Assignment. Could you reproduce every record below exactly as it stands?
>>>>
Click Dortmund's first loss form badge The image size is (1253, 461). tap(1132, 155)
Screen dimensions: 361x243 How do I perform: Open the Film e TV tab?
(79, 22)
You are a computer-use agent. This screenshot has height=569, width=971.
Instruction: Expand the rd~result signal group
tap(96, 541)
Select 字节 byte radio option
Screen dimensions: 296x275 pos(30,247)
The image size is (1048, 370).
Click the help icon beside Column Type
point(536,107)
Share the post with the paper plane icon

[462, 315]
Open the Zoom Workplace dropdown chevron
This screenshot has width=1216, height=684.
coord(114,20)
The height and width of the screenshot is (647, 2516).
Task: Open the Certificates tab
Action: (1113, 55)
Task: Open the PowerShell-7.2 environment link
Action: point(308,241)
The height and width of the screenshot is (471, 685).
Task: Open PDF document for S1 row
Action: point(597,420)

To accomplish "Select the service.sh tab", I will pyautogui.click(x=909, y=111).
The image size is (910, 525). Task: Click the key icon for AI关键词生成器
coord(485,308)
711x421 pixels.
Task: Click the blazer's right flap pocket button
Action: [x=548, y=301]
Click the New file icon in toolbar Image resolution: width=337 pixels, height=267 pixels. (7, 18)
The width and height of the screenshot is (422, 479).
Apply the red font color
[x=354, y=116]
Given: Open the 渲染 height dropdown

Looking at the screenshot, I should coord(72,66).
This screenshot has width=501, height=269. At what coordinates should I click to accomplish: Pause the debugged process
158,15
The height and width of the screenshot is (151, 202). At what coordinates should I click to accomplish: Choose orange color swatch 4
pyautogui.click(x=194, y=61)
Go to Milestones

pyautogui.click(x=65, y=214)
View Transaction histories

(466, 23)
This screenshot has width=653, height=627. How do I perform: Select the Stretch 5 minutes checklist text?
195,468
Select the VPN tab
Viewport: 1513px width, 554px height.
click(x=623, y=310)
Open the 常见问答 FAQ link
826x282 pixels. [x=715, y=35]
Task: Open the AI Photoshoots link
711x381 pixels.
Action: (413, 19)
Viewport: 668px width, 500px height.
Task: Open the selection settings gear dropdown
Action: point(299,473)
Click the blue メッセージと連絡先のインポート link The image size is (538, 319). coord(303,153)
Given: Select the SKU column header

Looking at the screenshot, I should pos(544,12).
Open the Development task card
<<<<
Reply.
Click Dortmund's first loss form badge The image size is (1253, 461). tap(1132, 155)
Screen dimensions: 361x243 How do I perform: Open the Film e TV tab?
(79, 22)
You are a computer-use agent. This screenshot has height=569, width=971.
Instruction: Expand the rd~result signal group
tap(96, 541)
Select 字节 byte radio option
Screen dimensions: 296x275 pos(30,247)
The image size is (1048, 370).
Click the help icon beside Column Type
point(536,107)
Share the post with the paper plane icon

[462, 315]
Open the Zoom Workplace dropdown chevron
This screenshot has width=1216, height=684.
coord(114,20)
The height and width of the screenshot is (647, 2516).
Task: Open the Certificates tab
Action: (1113, 55)
Task: Open the PowerShell-7.2 environment link
Action: point(308,241)
The height and width of the screenshot is (471, 685).
Task: Open PDF document for S1 row
Action: point(597,420)

To accomplish "Select the service.sh tab", I will pyautogui.click(x=909, y=111).
The image size is (910, 525). Task: Click the key icon for AI关键词生成器
coord(485,308)
711x421 pixels.
Task: Click the blazer's right flap pocket button
Action: [x=548, y=301]
Click the New file icon in toolbar Image resolution: width=337 pixels, height=267 pixels. (7, 18)
The width and height of the screenshot is (422, 479).
Apply the red font color
[x=354, y=116]
Given: Open the 渲染 height dropdown

Looking at the screenshot, I should coord(72,66).
This screenshot has width=501, height=269. At what coordinates should I click to accomplish: Pause the debugged process
158,15
The height and width of the screenshot is (151, 202). At what coordinates should I click to accomplish: Choose orange color swatch 4
pyautogui.click(x=194, y=61)
Go to Milestones

pyautogui.click(x=65, y=214)
View Transaction histories

(466, 23)
This screenshot has width=653, height=627. How do I perform: Select the Stretch 5 minutes checklist text?
195,468
Select the VPN tab
Viewport: 1513px width, 554px height.
click(x=623, y=310)
Open the 常见问答 FAQ link
826x282 pixels. [x=715, y=35]
Task: Open the AI Photoshoots link
711x381 pixels.
Action: (413, 19)
Viewport: 668px width, 500px height.
Task: Open the selection settings gear dropdown
Action: point(299,473)
Click the blue メッセージと連絡先のインポート link The image size is (538, 319). coord(303,153)
Given: Select the SKU column header

Looking at the screenshot, I should pos(544,12).
Open the Development task card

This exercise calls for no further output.